Secara global, lanjut Johnny, ada sejumlah faktor yang membuat pelaku industri lebih berhati-hati. Di antaranya sempat terjadinya peristiwa shutdown pemerintahan Amerika Serikat (AS) serta perlambatan ekonomi China yang dikhawatirkan merembet pada negara-negara lain, terutama negara berkembang.

"Ketidakpastian seperti ini tentu membuat geliat sektor manufaktur menjadi lebih lesu awal tahun ini," imbuhnya.

Belum lagi, pelaku industri juga cenderung waspada terhadap situasi politik menjelang pemilihan umum presiden dan kepala daerah. Menurut Johnny, industri manufaktur mestinya bisa kembali lebih bertenaga pasca kuartal pertama di saat risiko ketidakpastian sudah lebih reda.

Senada, Ketua Umum Asosiasi Pengusaha Indonesia (Apindo) Hariyadi Sukamdani memprediksi, industri manufaktur Indonesia akan menunjukkan perbaikan pasca kuartal pertama ini. "Karena secara historis, tingkat produksi dan permintaan di Januari - Maret itu memang siklusnya menurun dan baru mulai naik memasuki kuartal kedua dan seterusnya," kata Hariyadi, Senin (4/2).

Kendati begitu, Hariyadi meyakini, aktivitas industri manufaktur bisa lebih baik seiring dengan penguatan nilai tukar rupiah yang terjadi sejak awal tahun. Mengingat masih besarnya impor bahan baku dan barang modal yang digunakan untuk produksi, penguatan nilai tukar rupiah semestinya berdampak positif bagi sektor tersebut.

"Kalau tren rupiah sebulan ke depan ini masih stabil di bawah Rp 14.000 per dollar AS, dampaknya akan terlihat pada kinerja industri manufaktur di bulan selanjutnya karena biaya bisa ditekan dan menjadi lebih efisien," lanjut Hariyadi.

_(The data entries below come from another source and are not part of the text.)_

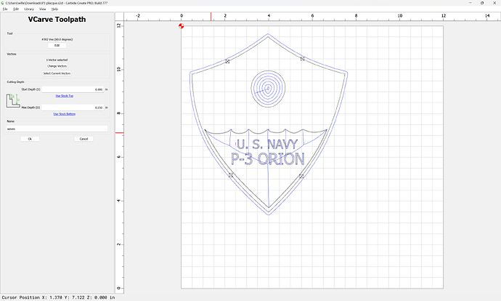Click the upper-left tab marker on shield
The height and width of the screenshot is (301, 501).
(x=228, y=62)
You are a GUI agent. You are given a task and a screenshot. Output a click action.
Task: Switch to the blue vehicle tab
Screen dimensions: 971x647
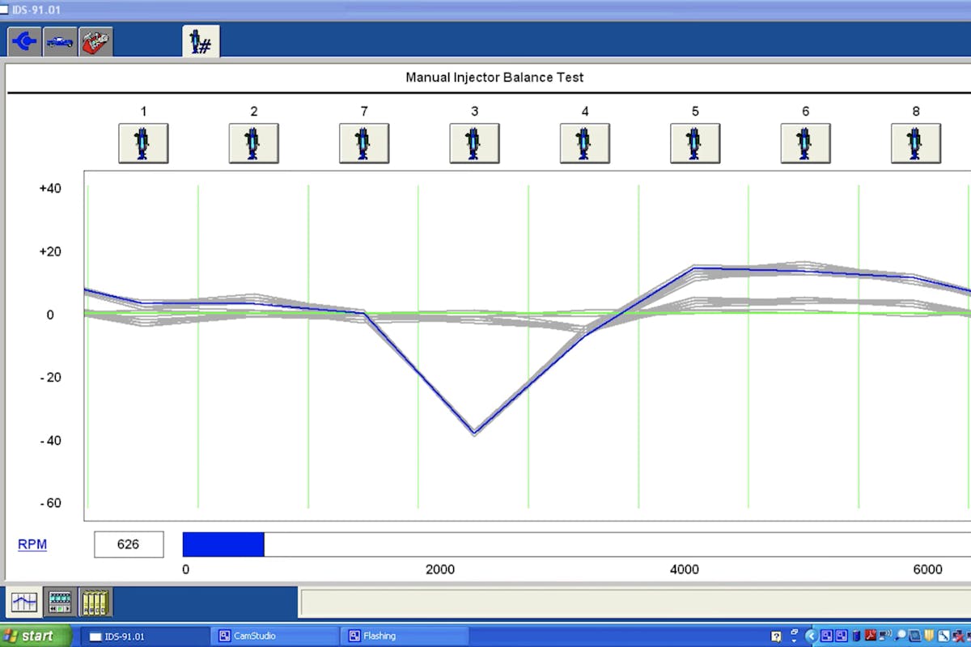(60, 41)
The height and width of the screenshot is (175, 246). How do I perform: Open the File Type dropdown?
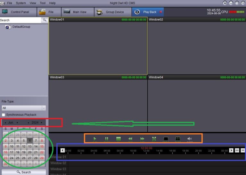click(24, 108)
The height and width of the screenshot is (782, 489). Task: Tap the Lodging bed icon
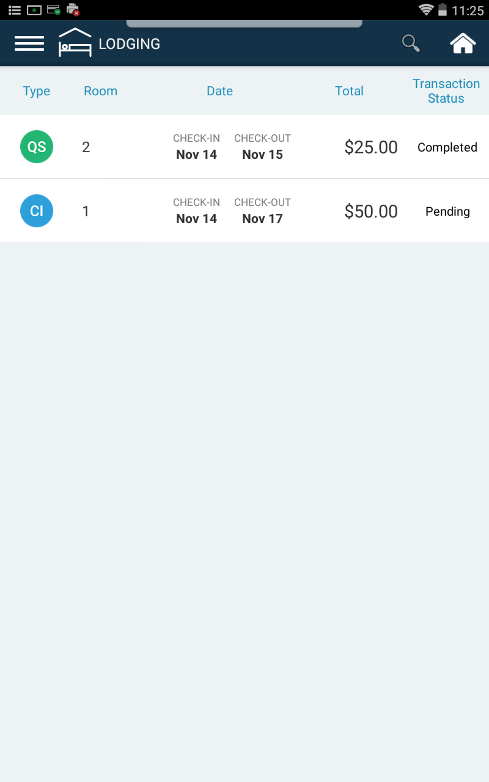(75, 43)
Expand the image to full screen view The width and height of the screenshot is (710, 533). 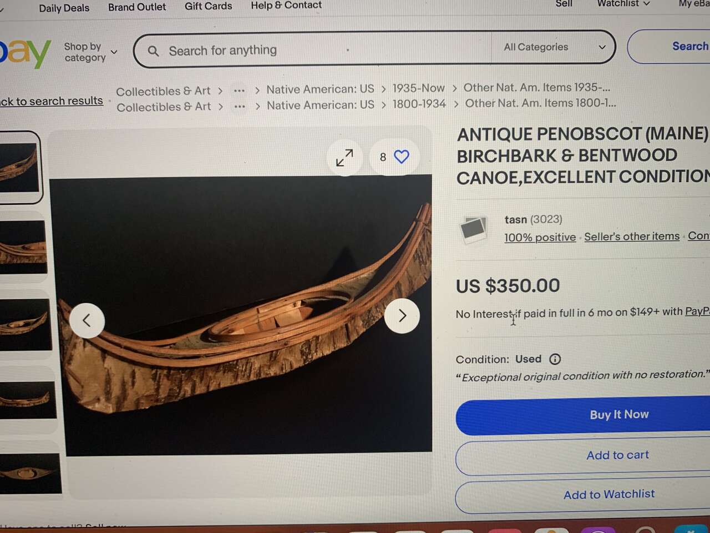tap(344, 158)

Ekonom Universitas Indonesia (UI) Ari Kuncoro juga menilai, saat ini kinerja industri manufaktur sepanjang Januari lalu masih terdampak oleh depresiasi rupiah yang cukup dalam pada kuartal empat 2018. Lantas, industri belum mampu memproduksi tinggi di tengah tekanan biaya yang besar.

"Menaikkan harga jual dalam kondisi seperti ini juga sulit karena tingkat persaingan pun tinggi," kata Ari, Senin (4/2).

Untuk itulah, lanjut Ari, perlunya pemerintah terus fokus menciptakan industri bahan baku dan barang penolong yang memadai di dalam negeri agar ketergantungan pelaku sektor manufaktur terhadap impor bisa berkurang. Dengan begitu, fluktuasi nilai tukar tak serta merta menghambat produksi dan menurunkan geliat aktivitas sektor manufaktur.